#### [THE REQUEST]
Can you copy word for word the part of the records that opens with the line containing "Click the 'on" and continues through the end of the records, including both ends?

#### [LISTED ENTRIES]

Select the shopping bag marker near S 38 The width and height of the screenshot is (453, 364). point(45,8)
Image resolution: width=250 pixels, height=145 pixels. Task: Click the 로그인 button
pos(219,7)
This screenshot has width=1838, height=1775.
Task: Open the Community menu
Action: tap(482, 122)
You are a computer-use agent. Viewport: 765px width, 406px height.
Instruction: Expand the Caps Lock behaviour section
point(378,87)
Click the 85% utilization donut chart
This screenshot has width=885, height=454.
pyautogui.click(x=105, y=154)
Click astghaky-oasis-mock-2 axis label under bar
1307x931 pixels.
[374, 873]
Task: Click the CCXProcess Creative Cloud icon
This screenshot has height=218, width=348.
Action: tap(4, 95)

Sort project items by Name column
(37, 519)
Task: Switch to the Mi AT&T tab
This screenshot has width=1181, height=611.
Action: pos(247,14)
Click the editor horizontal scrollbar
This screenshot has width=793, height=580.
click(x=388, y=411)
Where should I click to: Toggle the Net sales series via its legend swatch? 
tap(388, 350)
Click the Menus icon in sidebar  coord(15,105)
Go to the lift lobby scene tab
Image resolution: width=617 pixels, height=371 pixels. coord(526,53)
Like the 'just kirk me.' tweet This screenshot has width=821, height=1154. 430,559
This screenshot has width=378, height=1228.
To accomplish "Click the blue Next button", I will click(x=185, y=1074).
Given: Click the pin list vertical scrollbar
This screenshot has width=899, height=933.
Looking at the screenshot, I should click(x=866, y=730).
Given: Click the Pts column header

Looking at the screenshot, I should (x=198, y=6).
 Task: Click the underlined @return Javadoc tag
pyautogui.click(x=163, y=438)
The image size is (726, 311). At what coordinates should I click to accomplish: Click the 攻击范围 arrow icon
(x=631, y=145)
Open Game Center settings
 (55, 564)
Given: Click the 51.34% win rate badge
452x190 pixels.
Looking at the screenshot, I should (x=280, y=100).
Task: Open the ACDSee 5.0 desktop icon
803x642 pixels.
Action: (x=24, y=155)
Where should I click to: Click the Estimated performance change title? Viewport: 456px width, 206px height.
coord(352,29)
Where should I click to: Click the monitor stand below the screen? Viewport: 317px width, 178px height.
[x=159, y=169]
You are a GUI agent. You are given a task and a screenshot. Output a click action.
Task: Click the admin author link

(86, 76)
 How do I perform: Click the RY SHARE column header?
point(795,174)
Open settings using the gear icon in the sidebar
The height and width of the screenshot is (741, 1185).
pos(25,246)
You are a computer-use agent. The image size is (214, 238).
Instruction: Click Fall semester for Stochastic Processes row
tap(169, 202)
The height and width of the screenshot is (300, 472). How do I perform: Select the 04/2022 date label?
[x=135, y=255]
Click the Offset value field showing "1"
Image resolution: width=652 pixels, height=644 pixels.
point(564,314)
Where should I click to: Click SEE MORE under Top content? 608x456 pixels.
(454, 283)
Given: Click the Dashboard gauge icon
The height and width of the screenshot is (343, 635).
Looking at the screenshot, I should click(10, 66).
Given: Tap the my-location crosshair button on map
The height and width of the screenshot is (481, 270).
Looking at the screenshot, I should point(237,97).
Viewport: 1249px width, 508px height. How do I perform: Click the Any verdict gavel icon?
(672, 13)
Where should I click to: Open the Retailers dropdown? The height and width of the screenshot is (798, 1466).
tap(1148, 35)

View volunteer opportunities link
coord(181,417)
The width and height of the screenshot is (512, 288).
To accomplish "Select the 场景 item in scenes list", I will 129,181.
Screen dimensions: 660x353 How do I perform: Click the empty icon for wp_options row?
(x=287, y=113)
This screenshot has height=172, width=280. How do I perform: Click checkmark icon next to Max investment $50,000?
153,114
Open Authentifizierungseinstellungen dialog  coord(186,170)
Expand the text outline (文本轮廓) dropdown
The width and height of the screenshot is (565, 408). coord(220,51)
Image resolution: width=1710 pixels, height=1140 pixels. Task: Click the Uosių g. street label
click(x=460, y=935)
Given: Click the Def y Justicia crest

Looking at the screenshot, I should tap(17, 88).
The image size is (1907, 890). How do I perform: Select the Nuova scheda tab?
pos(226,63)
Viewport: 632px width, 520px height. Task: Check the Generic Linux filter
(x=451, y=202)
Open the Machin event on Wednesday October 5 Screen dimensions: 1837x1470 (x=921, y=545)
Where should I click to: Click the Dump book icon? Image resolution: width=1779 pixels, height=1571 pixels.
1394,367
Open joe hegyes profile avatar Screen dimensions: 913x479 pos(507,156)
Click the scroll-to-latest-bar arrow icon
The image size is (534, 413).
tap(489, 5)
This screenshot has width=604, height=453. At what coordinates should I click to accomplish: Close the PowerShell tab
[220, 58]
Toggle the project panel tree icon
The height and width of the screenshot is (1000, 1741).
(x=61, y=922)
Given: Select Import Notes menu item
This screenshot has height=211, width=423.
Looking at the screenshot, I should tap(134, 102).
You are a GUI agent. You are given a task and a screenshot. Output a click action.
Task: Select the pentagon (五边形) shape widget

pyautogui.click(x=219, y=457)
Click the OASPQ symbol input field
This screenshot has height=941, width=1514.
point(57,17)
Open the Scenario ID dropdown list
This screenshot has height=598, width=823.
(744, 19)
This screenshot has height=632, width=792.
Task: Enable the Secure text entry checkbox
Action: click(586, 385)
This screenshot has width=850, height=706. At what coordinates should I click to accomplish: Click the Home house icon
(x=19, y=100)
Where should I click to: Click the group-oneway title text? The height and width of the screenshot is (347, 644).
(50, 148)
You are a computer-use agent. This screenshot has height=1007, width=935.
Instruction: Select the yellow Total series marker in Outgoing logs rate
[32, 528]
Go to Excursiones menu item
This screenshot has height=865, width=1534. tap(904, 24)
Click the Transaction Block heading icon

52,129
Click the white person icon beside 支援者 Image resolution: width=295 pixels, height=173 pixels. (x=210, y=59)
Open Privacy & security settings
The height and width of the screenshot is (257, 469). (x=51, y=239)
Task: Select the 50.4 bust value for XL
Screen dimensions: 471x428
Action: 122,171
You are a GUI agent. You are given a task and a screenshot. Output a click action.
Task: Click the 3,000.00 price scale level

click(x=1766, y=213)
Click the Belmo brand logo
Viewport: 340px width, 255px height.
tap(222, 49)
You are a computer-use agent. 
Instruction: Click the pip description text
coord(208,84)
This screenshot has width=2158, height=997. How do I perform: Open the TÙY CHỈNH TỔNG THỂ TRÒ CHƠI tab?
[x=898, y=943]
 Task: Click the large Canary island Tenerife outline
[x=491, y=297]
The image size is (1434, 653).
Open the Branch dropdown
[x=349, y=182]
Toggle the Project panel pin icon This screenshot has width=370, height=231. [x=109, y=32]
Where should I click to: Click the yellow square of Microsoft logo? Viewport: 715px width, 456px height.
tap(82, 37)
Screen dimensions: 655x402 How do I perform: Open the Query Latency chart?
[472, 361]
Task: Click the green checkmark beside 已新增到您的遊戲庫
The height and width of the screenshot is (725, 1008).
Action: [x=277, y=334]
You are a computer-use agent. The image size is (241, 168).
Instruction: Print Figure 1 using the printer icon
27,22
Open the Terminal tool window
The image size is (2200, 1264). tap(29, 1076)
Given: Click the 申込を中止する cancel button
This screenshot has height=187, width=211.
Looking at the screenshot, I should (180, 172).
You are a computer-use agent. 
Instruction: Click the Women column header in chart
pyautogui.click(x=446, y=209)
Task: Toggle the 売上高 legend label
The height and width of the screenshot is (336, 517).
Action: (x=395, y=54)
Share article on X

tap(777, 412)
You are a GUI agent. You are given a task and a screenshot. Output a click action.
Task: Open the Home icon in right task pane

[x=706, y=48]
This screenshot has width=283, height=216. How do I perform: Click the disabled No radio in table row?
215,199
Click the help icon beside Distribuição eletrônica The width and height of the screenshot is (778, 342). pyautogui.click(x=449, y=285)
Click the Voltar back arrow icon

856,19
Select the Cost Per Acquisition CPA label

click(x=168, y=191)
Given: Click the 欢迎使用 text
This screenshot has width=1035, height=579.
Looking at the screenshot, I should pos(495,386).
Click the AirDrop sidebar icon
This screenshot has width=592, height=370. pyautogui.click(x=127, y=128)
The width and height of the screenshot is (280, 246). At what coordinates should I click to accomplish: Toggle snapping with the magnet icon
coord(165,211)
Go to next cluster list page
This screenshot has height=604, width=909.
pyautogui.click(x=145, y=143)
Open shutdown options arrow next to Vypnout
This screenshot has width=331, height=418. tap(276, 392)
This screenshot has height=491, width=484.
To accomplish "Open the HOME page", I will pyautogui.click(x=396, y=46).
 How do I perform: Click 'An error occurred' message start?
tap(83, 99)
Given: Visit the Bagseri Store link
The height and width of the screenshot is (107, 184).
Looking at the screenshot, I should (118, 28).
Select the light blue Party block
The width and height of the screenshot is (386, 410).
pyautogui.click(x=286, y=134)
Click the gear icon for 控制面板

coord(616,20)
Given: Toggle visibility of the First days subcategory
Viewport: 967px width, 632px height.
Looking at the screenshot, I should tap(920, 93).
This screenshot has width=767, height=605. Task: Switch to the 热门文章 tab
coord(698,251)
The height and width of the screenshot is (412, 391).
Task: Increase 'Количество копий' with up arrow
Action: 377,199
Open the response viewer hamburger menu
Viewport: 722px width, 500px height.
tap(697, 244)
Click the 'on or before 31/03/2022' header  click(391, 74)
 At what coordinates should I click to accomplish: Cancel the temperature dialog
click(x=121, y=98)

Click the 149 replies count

#### [RESPONSE]
Click the 'on or before 31/03/2022' header  click(391, 74)
 At what coordinates should I click to accomplish: Cancel the temperature dialog
click(x=121, y=98)

Click the 149 replies count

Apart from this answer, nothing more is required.